MinsooKim · September 4, 2020, 3:16pm

Hello, everyone!

I am working to build multi-branch network.
Here is what I am working on.

Each data sample in the batch has its own class, so each sample goes into a decoder of the same class as itself.
How to train this kind of network?

Here is a training step in my current code.

params = list(Encoder.parameters()) + list(Decoder1.parameters()) \
                    + list(Decoder2.parameters()) + list(Decoder3.parameters())
optim = torch.optim.Adadelta(params, learning_rate)

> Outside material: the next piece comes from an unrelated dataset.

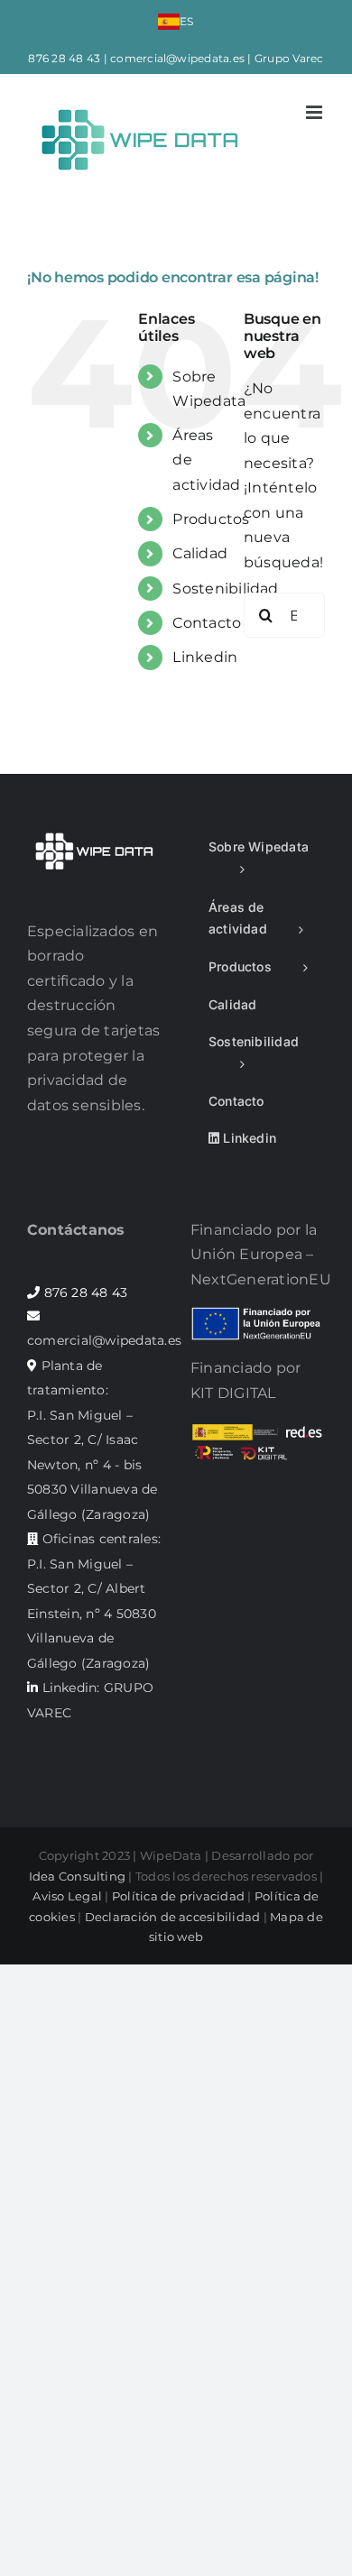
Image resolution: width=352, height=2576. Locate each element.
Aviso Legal (67, 1896)
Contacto (206, 622)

encoder_output = Encoder(input)
optim.zero_grad()
loss_1, loss_2, loss_3 = 0, 0, 0
# split batch
if encoder_output[1_batch_ind].shape[0] != 0:
     output1 = Decoder1(encoder_output[1_batch_ind])
     loss_1 = loss_fn(output1, ground_truth[1_batch_ind])
                
if encoder_output[2_batch_ind].shape[0] != 0:
     output2 = Decoder2(encoder_output[2_batch_ind])
     loss_2 = loss_fn(output2, ground_truth[2_batch_ind])
                
if encoder_output[3_batch_ind].shape[0] != 0:
     output3 = Decoder3(encoder_output[3_batch_ind])
     loss_3 = loss_fn(output3, ground_truth[3_batch_ind])
loss = loss_1 + loss_2 + loss_3
loss.backward()
optim.step()

What I have expected is each loss_# is backpropagated through each Decoder#, only and Encoder is trained by a total sum of loss, which means the backpropagation happens like
loss_# → Decoder#,
total_loss → Encoder.

Does the code above run as I have expected??

ptrblck · September 7, 2020, 8:27am

Yes, that should work as expected.
To verify it, you could zero out some losses and check the gradients in each module separately.